** INFORMATION GIVEN follows **

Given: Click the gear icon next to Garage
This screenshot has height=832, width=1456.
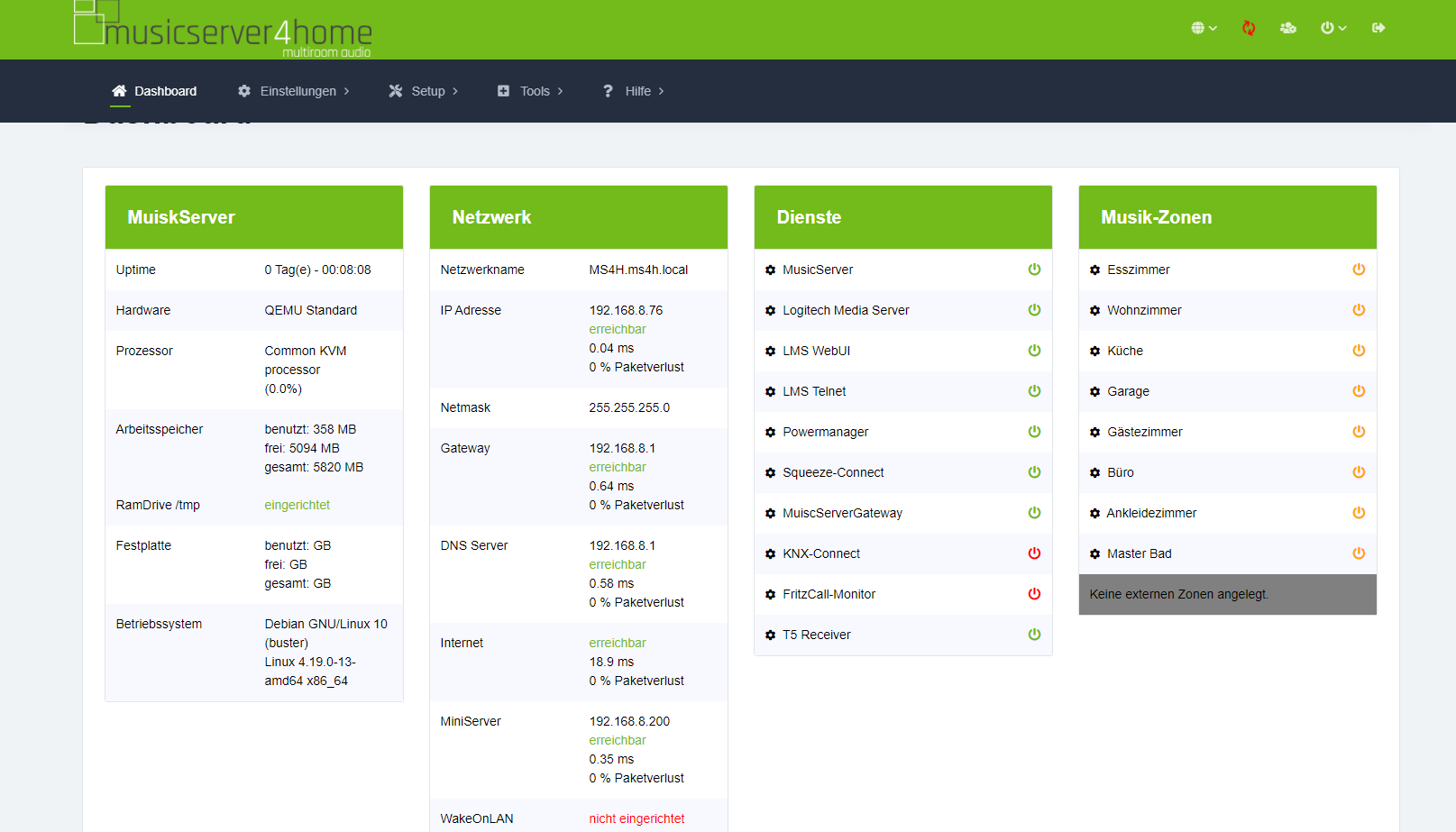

** End of INFORMATION GIVEN **
** INFORMATION GIVEN follows **

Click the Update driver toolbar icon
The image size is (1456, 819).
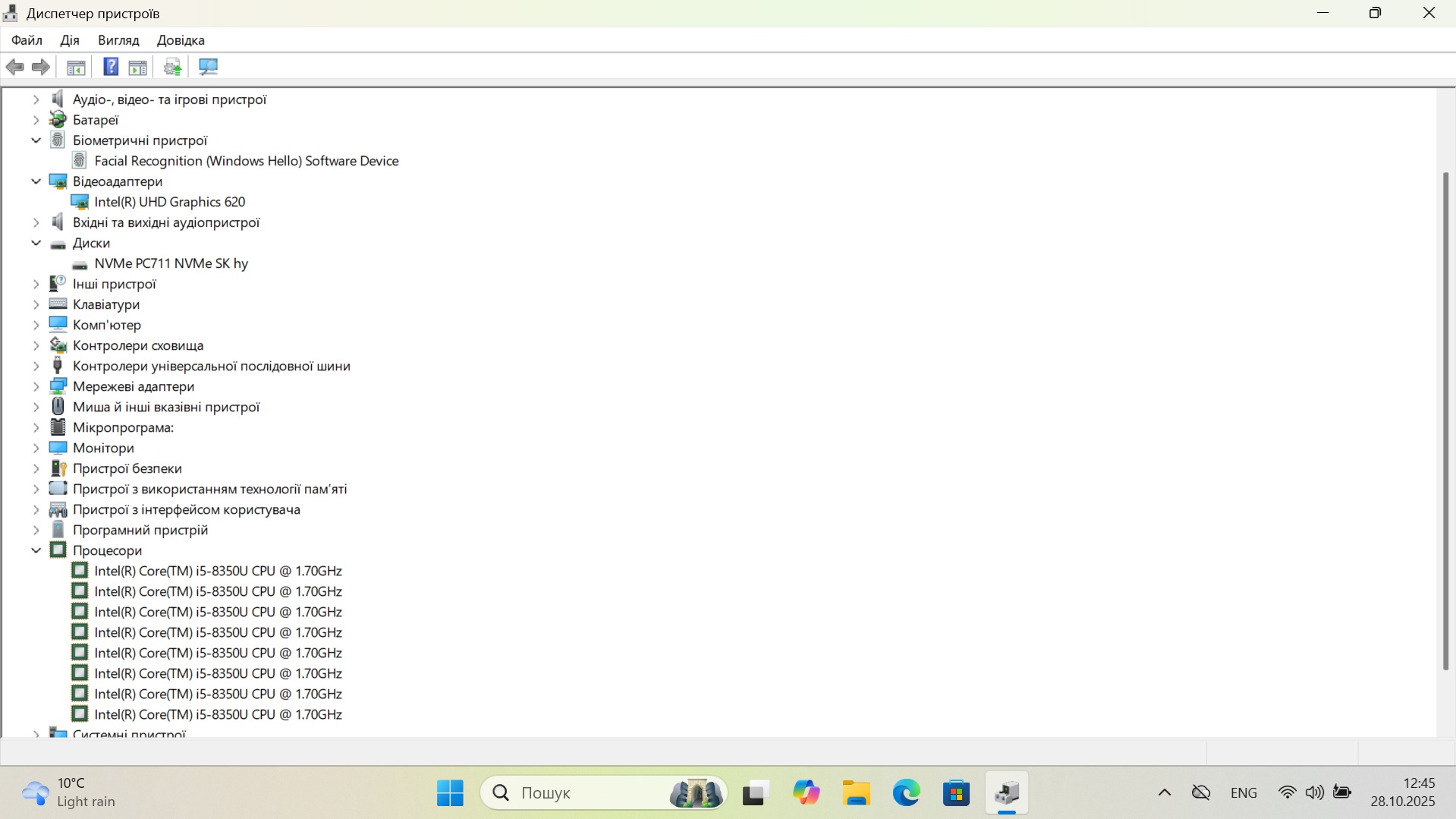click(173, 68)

** End of INFORMATION GIVEN **

• BRIEF
Find the lines of the material that contain the word "icon" and report only how many there are.

• YOUR RESPONSE
2